É preciso que haja o acompanhamento de um nutricionista e pensar no que é que os doentes oncológicos conseguem comer.”

E como se aplica essa dieta? O mais comum quando se faz um tratamento de quimioterapia é sentir enjoos e perda de apetite.
Sim, daí a importância da medicina individualizada. É preciso que haja o acompanhamento de um nutricionista e pensar no que é que os doentes oncológicos conseguem comer. Por exemplo, se o suplemento for de baunilha o doente vai enjoar. É preciso estudar o alimento. E as empresas de nutrição que estão a produzir estes produtos também devem pegar nestes elementos e pensar em que tipo de nutrientes precisam este doentes e de acordo com isso produzir esses produtos.

Esta preocupação com a massa magra e a proteína é válida para qualquer tipo de cancro?
Sim. Isto aplica-se a todo o tipo de cancro e a qualquer estágio. Aliás, se compararmos um doente com cancro de estadio 1 e outro com cancro em estadio 4, se o primeiro tem pouca massa muscular e o segundo tem muita, o tempo de sobrevida é menor no primeiro caso. Segundo uma metanálise recente, que inclui 37 estudos e mais de 7.700 pacientes, doentes com pouca massa muscular têm 1.44 vezes mais chances de morrer mais cedo do que os que têm mais massa muscular, independentemente do tipo de cancro e do estadio do mesmo.

Mas qual o nível ideal de massa magra?
Varia consoante a idade e o peso, mas o sexo é o mais importante.

E como se pode avaliar a composição corporal?
Há vários métodos a serem desenvolvidos. Toda a gente diz que o DXA, o teste para a osteoporose (densiometria), também mede a composição corporal e depois dizem: ‘ah, mas é caro’. Mas a verdade é que todas as linhas de pesquisa médica se desenvolveram com máquinas e nós continuamos a medir o peso que Hipócrates já media. Com estas máquinas que se usam para fazer tomografias computorizadas (TAC), juntando-lhes um software, podemos avaliar a composição corporal, na 3ª vértebra lombar.

Porque é que então os hospitais não seguem esta prática e não usam esse software? Porque é caro?
Para utilizar na prática clínica ainda está no início. O primeiro artigo que publicámos sobre isto foi em 2008. É um assunto novo ainda e os médicos estão céticos, embora já haja evidência suficiente.

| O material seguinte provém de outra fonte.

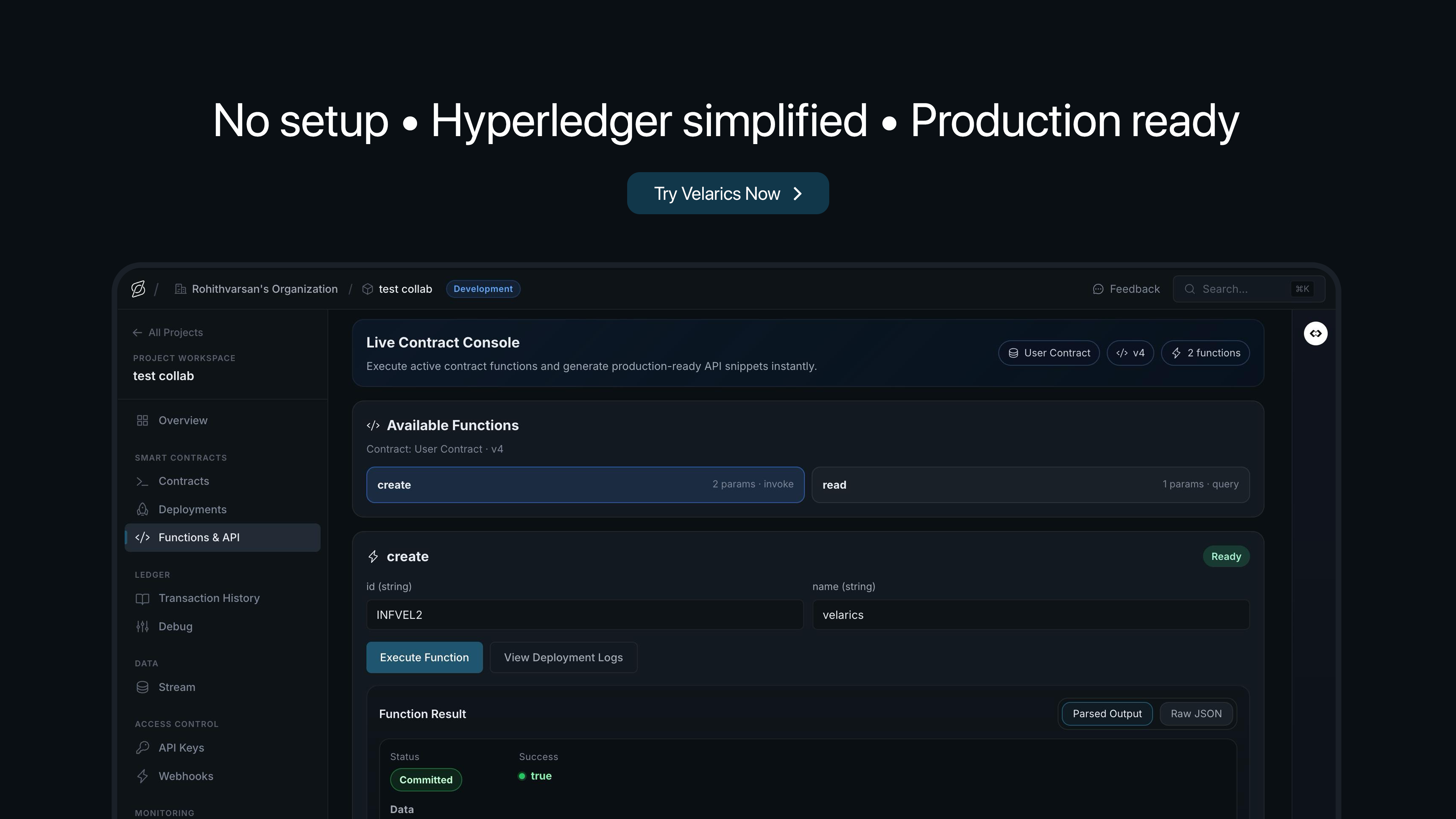Open Webhooks from the sidebar
The width and height of the screenshot is (1456, 819).
click(185, 776)
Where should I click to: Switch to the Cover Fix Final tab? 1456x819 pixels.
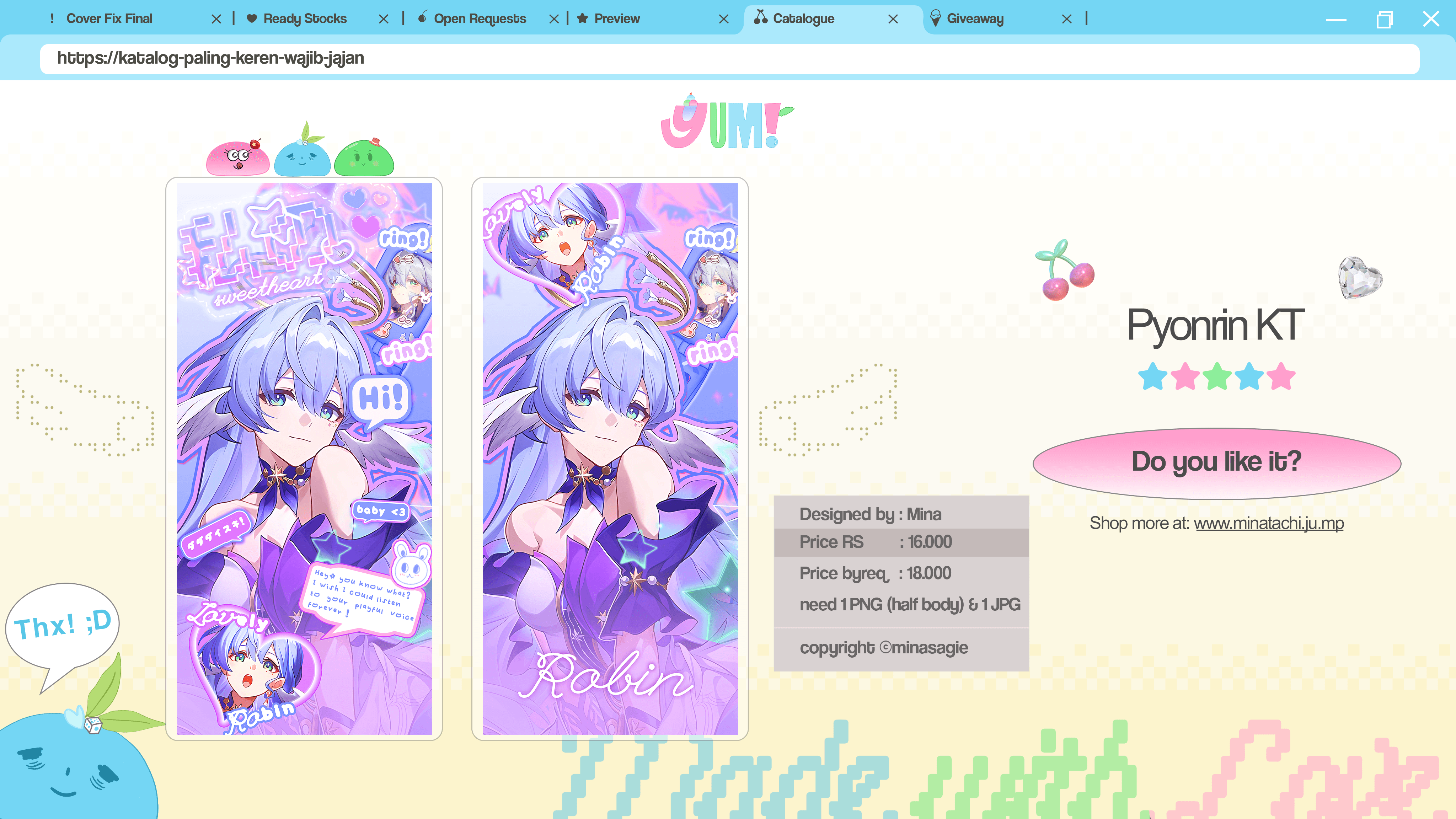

Além da dieta, qual a importância do exercício físico também durante os tratamentos?
É muito importante! É que o músculo é feito de proteína, mas o exercício estimula o crescimento das células e é também muito importante. É importante que pacientes com cancro procurem ajuda. Você quando não trata disto não consegue tratar o cancro nem metaboliza a droga da quimioterapia, porque não tem massa magra suficiente.